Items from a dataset
◆ ◆ ◆ ◆ ◆
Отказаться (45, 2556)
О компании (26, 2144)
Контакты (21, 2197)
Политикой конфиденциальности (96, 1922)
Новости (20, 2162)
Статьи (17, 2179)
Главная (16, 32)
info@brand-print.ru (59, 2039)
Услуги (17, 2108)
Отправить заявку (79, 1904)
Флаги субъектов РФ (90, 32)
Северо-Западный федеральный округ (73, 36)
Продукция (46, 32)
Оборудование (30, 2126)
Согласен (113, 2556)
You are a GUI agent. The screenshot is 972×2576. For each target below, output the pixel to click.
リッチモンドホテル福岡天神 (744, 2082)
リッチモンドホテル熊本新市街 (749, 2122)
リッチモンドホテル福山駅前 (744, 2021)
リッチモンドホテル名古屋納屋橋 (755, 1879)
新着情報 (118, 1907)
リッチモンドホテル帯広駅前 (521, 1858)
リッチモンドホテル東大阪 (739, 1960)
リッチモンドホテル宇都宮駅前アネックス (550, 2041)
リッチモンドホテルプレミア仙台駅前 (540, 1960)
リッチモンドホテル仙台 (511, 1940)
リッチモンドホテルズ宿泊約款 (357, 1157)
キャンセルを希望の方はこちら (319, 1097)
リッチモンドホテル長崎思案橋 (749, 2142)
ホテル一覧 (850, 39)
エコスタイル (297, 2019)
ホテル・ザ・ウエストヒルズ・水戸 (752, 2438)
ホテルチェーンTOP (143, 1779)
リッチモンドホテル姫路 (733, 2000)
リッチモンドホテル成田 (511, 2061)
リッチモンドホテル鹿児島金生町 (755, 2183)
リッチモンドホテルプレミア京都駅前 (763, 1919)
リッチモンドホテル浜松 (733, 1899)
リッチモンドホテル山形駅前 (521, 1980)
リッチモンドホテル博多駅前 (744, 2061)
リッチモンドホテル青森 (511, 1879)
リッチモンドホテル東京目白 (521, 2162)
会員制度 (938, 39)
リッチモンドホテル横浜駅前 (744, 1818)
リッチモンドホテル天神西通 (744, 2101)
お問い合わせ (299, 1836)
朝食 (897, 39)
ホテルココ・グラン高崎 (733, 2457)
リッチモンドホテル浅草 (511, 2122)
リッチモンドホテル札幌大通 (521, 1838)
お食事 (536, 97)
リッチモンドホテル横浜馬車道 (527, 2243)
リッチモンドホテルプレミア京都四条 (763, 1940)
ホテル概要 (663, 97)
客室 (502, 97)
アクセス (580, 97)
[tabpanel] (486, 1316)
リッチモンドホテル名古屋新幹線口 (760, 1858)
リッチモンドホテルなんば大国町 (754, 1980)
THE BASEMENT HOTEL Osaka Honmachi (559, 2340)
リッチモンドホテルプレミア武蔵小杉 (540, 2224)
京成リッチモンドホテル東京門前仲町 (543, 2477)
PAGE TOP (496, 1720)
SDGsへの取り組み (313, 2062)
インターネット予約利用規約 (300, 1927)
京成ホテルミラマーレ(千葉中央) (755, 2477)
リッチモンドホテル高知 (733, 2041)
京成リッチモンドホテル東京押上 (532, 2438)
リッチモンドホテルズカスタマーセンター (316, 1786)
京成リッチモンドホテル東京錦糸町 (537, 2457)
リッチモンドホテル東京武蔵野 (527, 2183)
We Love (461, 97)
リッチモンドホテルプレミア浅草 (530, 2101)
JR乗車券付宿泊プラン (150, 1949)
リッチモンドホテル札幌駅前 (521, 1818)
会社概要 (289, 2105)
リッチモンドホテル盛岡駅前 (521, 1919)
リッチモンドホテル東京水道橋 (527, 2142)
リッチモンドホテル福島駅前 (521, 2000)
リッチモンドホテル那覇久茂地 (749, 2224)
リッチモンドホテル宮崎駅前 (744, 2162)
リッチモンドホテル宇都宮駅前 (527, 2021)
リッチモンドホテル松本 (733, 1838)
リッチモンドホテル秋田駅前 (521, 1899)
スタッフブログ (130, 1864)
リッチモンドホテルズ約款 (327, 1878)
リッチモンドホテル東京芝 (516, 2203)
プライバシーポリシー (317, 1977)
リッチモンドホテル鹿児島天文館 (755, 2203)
◆ ◆ ◆ ◆ ◆
#### Work required
Reproduce the records above line by line, without any change, up to and including the line that holds "アクセス (580, 97)".

#### Result of this exercise
Отказаться (45, 2556)
О компании (26, 2144)
Контакты (21, 2197)
Политикой конфиденциальности (96, 1922)
Новости (20, 2162)
Статьи (17, 2179)
Главная (16, 32)
info@brand-print.ru (59, 2039)
Услуги (17, 2108)
Отправить заявку (79, 1904)
Флаги субъектов РФ (90, 32)
Северо-Западный федеральный округ (73, 36)
Продукция (46, 32)
Оборудование (30, 2126)
Согласен (113, 2556)
You are a GUI agent. The screenshot is 972×2576. For each target below, output the pixel to click.
リッチモンドホテル福岡天神 (744, 2082)
リッチモンドホテル熊本新市街 (749, 2122)
リッチモンドホテル福山駅前 (744, 2021)
リッチモンドホテル名古屋納屋橋 (755, 1879)
新着情報 (118, 1907)
リッチモンドホテル帯広駅前 (521, 1858)
リッチモンドホテル東大阪 (739, 1960)
リッチモンドホテル宇都宮駅前アネックス (550, 2041)
リッチモンドホテルプレミア仙台駅前 (540, 1960)
リッチモンドホテル仙台 (511, 1940)
リッチモンドホテルズ宿泊約款 (357, 1157)
キャンセルを希望の方はこちら (319, 1097)
リッチモンドホテル長崎思案橋 (749, 2142)
ホテル一覧 (850, 39)
エコスタイル (297, 2019)
ホテル・ザ・ウエストヒルズ・水戸 (752, 2438)
ホテルチェーンTOP (143, 1779)
リッチモンドホテル姫路 (733, 2000)
リッチモンドホテル成田 (511, 2061)
リッチモンドホテル鹿児島金生町 (755, 2183)
リッチモンドホテルプレミア京都駅前 (763, 1919)
リッチモンドホテル浜松 (733, 1899)
リッチモンドホテル山形駅前 (521, 1980)
リッチモンドホテル博多駅前 (744, 2061)
リッチモンドホテル青森 (511, 1879)
リッチモンドホテル東京目白 (521, 2162)
会員制度 (938, 39)
リッチモンドホテル横浜駅前 (744, 1818)
リッチモンドホテル天神西通 (744, 2101)
お問い合わせ (299, 1836)
朝食 (897, 39)
ホテルココ・グラン高崎 (733, 2457)
リッチモンドホテル浅草 (511, 2122)
リッチモンドホテル札幌大通 (521, 1838)
お食事 (536, 97)
リッチモンドホテル横浜馬車道 (527, 2243)
リッチモンドホテルプレミア京都四条 (763, 1940)
ホテル概要 (663, 97)
客室 (502, 97)
アクセス (580, 97)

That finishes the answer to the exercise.